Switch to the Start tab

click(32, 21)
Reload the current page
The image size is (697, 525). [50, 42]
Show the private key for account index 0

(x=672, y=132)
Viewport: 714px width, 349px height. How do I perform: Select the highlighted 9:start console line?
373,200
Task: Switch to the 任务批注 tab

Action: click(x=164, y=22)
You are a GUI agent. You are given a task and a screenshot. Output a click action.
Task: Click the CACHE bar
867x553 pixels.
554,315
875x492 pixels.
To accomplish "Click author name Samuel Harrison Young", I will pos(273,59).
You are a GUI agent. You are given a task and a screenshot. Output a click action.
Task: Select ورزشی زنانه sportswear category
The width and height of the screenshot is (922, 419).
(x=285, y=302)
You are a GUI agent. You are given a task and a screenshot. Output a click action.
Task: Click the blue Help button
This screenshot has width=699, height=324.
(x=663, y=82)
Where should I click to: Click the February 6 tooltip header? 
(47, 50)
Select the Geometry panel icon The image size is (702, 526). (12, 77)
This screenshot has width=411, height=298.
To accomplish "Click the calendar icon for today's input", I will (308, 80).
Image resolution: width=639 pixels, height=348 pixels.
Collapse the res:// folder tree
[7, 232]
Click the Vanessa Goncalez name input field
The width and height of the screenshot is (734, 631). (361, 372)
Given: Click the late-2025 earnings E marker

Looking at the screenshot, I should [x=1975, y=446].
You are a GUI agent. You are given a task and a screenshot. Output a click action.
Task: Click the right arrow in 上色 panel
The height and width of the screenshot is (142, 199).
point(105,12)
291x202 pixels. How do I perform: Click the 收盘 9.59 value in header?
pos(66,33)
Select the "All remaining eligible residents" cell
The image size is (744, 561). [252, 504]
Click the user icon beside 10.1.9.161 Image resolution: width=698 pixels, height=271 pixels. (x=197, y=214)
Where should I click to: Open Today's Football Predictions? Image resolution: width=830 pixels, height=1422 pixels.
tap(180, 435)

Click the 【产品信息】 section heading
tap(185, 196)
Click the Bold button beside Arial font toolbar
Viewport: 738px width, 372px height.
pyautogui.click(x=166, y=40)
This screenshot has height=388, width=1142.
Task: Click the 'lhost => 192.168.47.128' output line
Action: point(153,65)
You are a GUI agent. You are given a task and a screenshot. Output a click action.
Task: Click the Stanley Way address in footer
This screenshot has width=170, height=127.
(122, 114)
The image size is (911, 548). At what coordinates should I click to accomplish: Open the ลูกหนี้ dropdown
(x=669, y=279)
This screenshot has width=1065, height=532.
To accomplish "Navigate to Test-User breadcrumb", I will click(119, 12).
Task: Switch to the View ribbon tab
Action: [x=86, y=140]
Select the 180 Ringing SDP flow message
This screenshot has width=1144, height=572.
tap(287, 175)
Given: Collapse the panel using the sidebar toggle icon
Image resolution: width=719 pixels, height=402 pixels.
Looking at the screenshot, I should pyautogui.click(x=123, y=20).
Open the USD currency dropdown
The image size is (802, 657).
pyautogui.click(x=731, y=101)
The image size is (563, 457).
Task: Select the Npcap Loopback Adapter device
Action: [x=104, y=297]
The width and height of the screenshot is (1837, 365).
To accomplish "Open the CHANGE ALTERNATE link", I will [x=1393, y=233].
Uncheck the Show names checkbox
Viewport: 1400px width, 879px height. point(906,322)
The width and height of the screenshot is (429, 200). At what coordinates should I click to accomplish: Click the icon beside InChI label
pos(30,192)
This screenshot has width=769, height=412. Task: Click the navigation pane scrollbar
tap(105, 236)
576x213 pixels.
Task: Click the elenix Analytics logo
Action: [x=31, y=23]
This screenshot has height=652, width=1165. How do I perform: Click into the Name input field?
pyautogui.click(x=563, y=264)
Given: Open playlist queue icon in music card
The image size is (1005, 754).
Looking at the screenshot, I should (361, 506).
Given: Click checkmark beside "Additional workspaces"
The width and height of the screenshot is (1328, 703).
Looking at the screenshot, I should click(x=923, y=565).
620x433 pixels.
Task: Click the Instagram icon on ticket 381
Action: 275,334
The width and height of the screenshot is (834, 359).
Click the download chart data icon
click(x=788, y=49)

::::::::

- HOW TO COMPLETE THIS TASK
Write out the records above exactly as given.

- COMPLETED EXERCISE
Switch to the Start tab

click(32, 21)
Reload the current page
The image size is (697, 525). [50, 42]
Show the private key for account index 0

(x=672, y=132)
Viewport: 714px width, 349px height. How do I perform: Select the highlighted 9:start console line?
373,200
Task: Switch to the 任务批注 tab

Action: click(x=164, y=22)
You are a GUI agent. You are given a task and a screenshot. Output a click action.
Task: Click the CACHE bar
867x553 pixels.
554,315
875x492 pixels.
To accomplish "Click author name Samuel Harrison Young", I will pos(273,59).
You are a GUI agent. You are given a task and a screenshot. Output a click action.
Task: Select ورزشی زنانه sportswear category
The width and height of the screenshot is (922, 419).
(x=285, y=302)
You are a GUI agent. You are given a task and a screenshot. Output a click action.
Task: Click the blue Help button
This screenshot has width=699, height=324.
(x=663, y=82)
Where should I click to: Click the February 6 tooltip header? 
(47, 50)
Select the Geometry panel icon The image size is (702, 526). (12, 77)
This screenshot has width=411, height=298.
To accomplish "Click the calendar icon for today's input", I will (308, 80).
Image resolution: width=639 pixels, height=348 pixels.
Collapse the res:// folder tree
[7, 232]
Click the Vanessa Goncalez name input field
The width and height of the screenshot is (734, 631). (361, 372)
Given: Click the late-2025 earnings E marker

Looking at the screenshot, I should [x=1975, y=446].
You are a GUI agent. You are given a task and a screenshot. Output a click action.
Task: Click the right arrow in 上色 panel
The height and width of the screenshot is (142, 199).
point(105,12)
291x202 pixels. How do I perform: Click the 收盘 9.59 value in header?
pos(66,33)
Select the "All remaining eligible residents" cell
The image size is (744, 561). [252, 504]
Click the user icon beside 10.1.9.161 Image resolution: width=698 pixels, height=271 pixels. (x=197, y=214)
Where should I click to: Open Today's Football Predictions? Image resolution: width=830 pixels, height=1422 pixels.
tap(180, 435)

Click the 【产品信息】 section heading
tap(185, 196)
Click the Bold button beside Arial font toolbar
Viewport: 738px width, 372px height.
pyautogui.click(x=166, y=40)
This screenshot has height=388, width=1142.
Task: Click the 'lhost => 192.168.47.128' output line
Action: point(153,65)
You are a GUI agent. You are given a task and a screenshot. Output a click action.
Task: Click the Stanley Way address in footer
This screenshot has width=170, height=127.
(122, 114)
The image size is (911, 548). At what coordinates should I click to accomplish: Open the ลูกหนี้ dropdown
(x=669, y=279)
This screenshot has width=1065, height=532.
To accomplish "Navigate to Test-User breadcrumb", I will click(119, 12).
Task: Switch to the View ribbon tab
Action: [x=86, y=140]
Select the 180 Ringing SDP flow message
This screenshot has width=1144, height=572.
tap(287, 175)
Given: Collapse the panel using the sidebar toggle icon
Image resolution: width=719 pixels, height=402 pixels.
Looking at the screenshot, I should pyautogui.click(x=123, y=20).
Open the USD currency dropdown
The image size is (802, 657).
pyautogui.click(x=731, y=101)
The image size is (563, 457).
Task: Select the Npcap Loopback Adapter device
Action: [x=104, y=297]
The width and height of the screenshot is (1837, 365).
To accomplish "Open the CHANGE ALTERNATE link", I will [x=1393, y=233].
Uncheck the Show names checkbox
Viewport: 1400px width, 879px height. point(906,322)
The width and height of the screenshot is (429, 200). At what coordinates should I click to accomplish: Click the icon beside InChI label
pos(30,192)
This screenshot has width=769, height=412. Task: Click the navigation pane scrollbar
tap(105, 236)
576x213 pixels.
Task: Click the elenix Analytics logo
Action: [x=31, y=23]
This screenshot has height=652, width=1165. How do I perform: Click into the Name input field?
pyautogui.click(x=563, y=264)
Given: Open playlist queue icon in music card
The image size is (1005, 754).
Looking at the screenshot, I should (361, 506).
Given: Click checkmark beside "Additional workspaces"
The width and height of the screenshot is (1328, 703).
Looking at the screenshot, I should click(x=923, y=565).
620x433 pixels.
Task: Click the Instagram icon on ticket 381
Action: 275,334
The width and height of the screenshot is (834, 359).
Click the download chart data icon
click(x=788, y=49)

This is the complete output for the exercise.